Task data below:

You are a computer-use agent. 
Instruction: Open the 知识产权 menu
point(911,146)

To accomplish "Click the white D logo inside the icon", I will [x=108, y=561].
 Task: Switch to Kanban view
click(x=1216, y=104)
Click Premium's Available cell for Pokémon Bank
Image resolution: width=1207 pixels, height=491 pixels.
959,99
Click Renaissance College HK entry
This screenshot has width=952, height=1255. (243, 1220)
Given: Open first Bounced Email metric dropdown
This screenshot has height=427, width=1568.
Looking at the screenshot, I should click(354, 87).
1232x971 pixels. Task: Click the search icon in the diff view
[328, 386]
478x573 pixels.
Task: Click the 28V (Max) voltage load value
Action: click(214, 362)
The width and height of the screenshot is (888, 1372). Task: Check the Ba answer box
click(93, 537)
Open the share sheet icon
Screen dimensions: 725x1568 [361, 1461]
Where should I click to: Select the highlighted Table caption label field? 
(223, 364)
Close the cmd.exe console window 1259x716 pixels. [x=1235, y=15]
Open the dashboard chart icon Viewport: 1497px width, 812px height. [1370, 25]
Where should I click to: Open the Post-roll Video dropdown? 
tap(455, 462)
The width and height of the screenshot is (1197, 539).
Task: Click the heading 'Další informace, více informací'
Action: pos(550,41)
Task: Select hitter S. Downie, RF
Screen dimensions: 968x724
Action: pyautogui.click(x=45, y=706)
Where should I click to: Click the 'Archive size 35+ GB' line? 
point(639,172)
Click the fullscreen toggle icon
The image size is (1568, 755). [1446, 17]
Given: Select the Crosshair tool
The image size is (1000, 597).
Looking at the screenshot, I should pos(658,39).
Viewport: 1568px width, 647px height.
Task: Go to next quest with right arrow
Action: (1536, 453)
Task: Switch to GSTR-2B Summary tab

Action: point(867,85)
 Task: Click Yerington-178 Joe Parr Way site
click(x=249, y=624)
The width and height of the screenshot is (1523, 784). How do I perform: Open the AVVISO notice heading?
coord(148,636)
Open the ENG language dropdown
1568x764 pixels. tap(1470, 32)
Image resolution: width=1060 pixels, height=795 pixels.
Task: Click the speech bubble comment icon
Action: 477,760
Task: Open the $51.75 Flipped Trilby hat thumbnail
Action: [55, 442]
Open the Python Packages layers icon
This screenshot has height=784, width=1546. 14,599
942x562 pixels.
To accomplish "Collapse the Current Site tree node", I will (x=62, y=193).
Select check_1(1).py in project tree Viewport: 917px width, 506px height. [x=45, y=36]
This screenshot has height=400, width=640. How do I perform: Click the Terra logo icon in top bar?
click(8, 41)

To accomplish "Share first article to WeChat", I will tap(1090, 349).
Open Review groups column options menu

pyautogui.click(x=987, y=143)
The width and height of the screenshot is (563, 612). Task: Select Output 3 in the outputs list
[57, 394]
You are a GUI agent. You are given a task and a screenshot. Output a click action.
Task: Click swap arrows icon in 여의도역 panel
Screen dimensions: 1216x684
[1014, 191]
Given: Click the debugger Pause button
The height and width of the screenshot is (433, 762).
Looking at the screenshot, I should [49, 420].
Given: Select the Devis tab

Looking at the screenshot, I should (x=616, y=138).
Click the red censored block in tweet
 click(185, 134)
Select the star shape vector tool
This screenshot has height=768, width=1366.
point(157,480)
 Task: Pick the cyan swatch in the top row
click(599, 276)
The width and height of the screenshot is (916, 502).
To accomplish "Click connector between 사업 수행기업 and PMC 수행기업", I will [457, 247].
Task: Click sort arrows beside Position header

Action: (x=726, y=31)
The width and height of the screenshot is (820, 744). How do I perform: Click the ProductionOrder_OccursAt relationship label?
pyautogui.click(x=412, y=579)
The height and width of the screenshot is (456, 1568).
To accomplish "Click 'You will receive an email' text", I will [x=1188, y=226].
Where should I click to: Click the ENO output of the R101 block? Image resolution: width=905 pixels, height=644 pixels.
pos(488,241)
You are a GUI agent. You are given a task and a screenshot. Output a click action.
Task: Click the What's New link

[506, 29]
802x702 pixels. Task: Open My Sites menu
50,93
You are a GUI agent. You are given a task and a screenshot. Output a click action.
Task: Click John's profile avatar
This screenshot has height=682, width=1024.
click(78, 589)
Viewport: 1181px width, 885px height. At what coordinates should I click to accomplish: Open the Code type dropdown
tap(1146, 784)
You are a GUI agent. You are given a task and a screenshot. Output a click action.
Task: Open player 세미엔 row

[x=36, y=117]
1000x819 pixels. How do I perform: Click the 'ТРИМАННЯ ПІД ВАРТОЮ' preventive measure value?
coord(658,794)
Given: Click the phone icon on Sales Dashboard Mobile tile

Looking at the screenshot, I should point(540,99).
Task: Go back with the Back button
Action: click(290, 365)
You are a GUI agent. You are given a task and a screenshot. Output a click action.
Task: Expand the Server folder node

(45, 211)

End of Task data.

» **To do**: Return every line of the listing, word for word.

» **Result**:
You are a computer-use agent. 
Instruction: Open the 知识产权 menu
point(911,146)

To accomplish "Click the white D logo inside the icon", I will [x=108, y=561].
 Task: Switch to Kanban view
click(x=1216, y=104)
Click Premium's Available cell for Pokémon Bank
Image resolution: width=1207 pixels, height=491 pixels.
959,99
Click Renaissance College HK entry
This screenshot has width=952, height=1255. (243, 1220)
Given: Open first Bounced Email metric dropdown
This screenshot has height=427, width=1568.
Looking at the screenshot, I should click(354, 87).
1232x971 pixels. Task: Click the search icon in the diff view
[328, 386]
478x573 pixels.
Task: Click the 28V (Max) voltage load value
Action: click(214, 362)
The width and height of the screenshot is (888, 1372). Task: Check the Ba answer box
click(93, 537)
Open the share sheet icon
Screen dimensions: 725x1568 [361, 1461]
Where should I click to: Select the highlighted Table caption label field? 
(223, 364)
Close the cmd.exe console window 1259x716 pixels. [x=1235, y=15]
Open the dashboard chart icon Viewport: 1497px width, 812px height. [1370, 25]
Where should I click to: Open the Post-roll Video dropdown? 
tap(455, 462)
The width and height of the screenshot is (1197, 539).
Task: Click the heading 'Další informace, více informací'
Action: pos(550,41)
Task: Select hitter S. Downie, RF
Screen dimensions: 968x724
Action: pyautogui.click(x=45, y=706)
Where should I click to: Click the 'Archive size 35+ GB' line? 
point(639,172)
Click the fullscreen toggle icon
The image size is (1568, 755). [1446, 17]
Given: Select the Crosshair tool
The image size is (1000, 597).
Looking at the screenshot, I should pos(658,39).
Viewport: 1568px width, 647px height.
Task: Go to next quest with right arrow
Action: (1536, 453)
Task: Switch to GSTR-2B Summary tab

Action: point(867,85)
 Task: Click Yerington-178 Joe Parr Way site
click(x=249, y=624)
The width and height of the screenshot is (1523, 784). How do I perform: Open the AVVISO notice heading?
coord(148,636)
Open the ENG language dropdown
1568x764 pixels. tap(1470, 32)
Image resolution: width=1060 pixels, height=795 pixels.
Task: Click the speech bubble comment icon
Action: 477,760
Task: Open the $51.75 Flipped Trilby hat thumbnail
Action: [55, 442]
Open the Python Packages layers icon
This screenshot has height=784, width=1546. 14,599
942x562 pixels.
To accomplish "Collapse the Current Site tree node", I will (x=62, y=193).
Select check_1(1).py in project tree Viewport: 917px width, 506px height. [x=45, y=36]
This screenshot has height=400, width=640. How do I perform: Click the Terra logo icon in top bar?
click(8, 41)

To accomplish "Share first article to WeChat", I will tap(1090, 349).
Open Review groups column options menu

pyautogui.click(x=987, y=143)
The width and height of the screenshot is (563, 612). Task: Select Output 3 in the outputs list
[57, 394]
You are a GUI agent. You are given a task and a screenshot. Output a click action.
Task: Click swap arrows icon in 여의도역 panel
Screen dimensions: 1216x684
[1014, 191]
Given: Click the debugger Pause button
The height and width of the screenshot is (433, 762).
Looking at the screenshot, I should [49, 420].
Given: Select the Devis tab

Looking at the screenshot, I should (x=616, y=138).
Click the red censored block in tweet
 click(185, 134)
Select the star shape vector tool
This screenshot has height=768, width=1366.
point(157,480)
 Task: Pick the cyan swatch in the top row
click(599, 276)
The width and height of the screenshot is (916, 502).
To accomplish "Click connector between 사업 수행기업 and PMC 수행기업", I will [457, 247].
Task: Click sort arrows beside Position header

Action: (x=726, y=31)
The width and height of the screenshot is (820, 744). How do I perform: Click the ProductionOrder_OccursAt relationship label?
pyautogui.click(x=412, y=579)
The height and width of the screenshot is (456, 1568).
To accomplish "Click 'You will receive an email' text", I will [x=1188, y=226].
Where should I click to: Click the ENO output of the R101 block? Image resolution: width=905 pixels, height=644 pixels.
pos(488,241)
You are a GUI agent. You are given a task and a screenshot. Output a click action.
Task: Click the What's New link

[506, 29]
802x702 pixels. Task: Open My Sites menu
50,93
You are a GUI agent. You are given a task and a screenshot. Output a click action.
Task: Click John's profile avatar
This screenshot has height=682, width=1024.
click(78, 589)
Viewport: 1181px width, 885px height. At what coordinates should I click to accomplish: Open the Code type dropdown
tap(1146, 784)
You are a GUI agent. You are given a task and a screenshot. Output a click action.
Task: Open player 세미엔 row

[x=36, y=117]
1000x819 pixels. How do I perform: Click the 'ТРИМАННЯ ПІД ВАРТОЮ' preventive measure value?
coord(658,794)
Given: Click the phone icon on Sales Dashboard Mobile tile

Looking at the screenshot, I should point(540,99).
Task: Go back with the Back button
Action: click(290, 365)
You are a GUI agent. You are given a task and a screenshot. Output a click action.
Task: Expand the Server folder node

(45, 211)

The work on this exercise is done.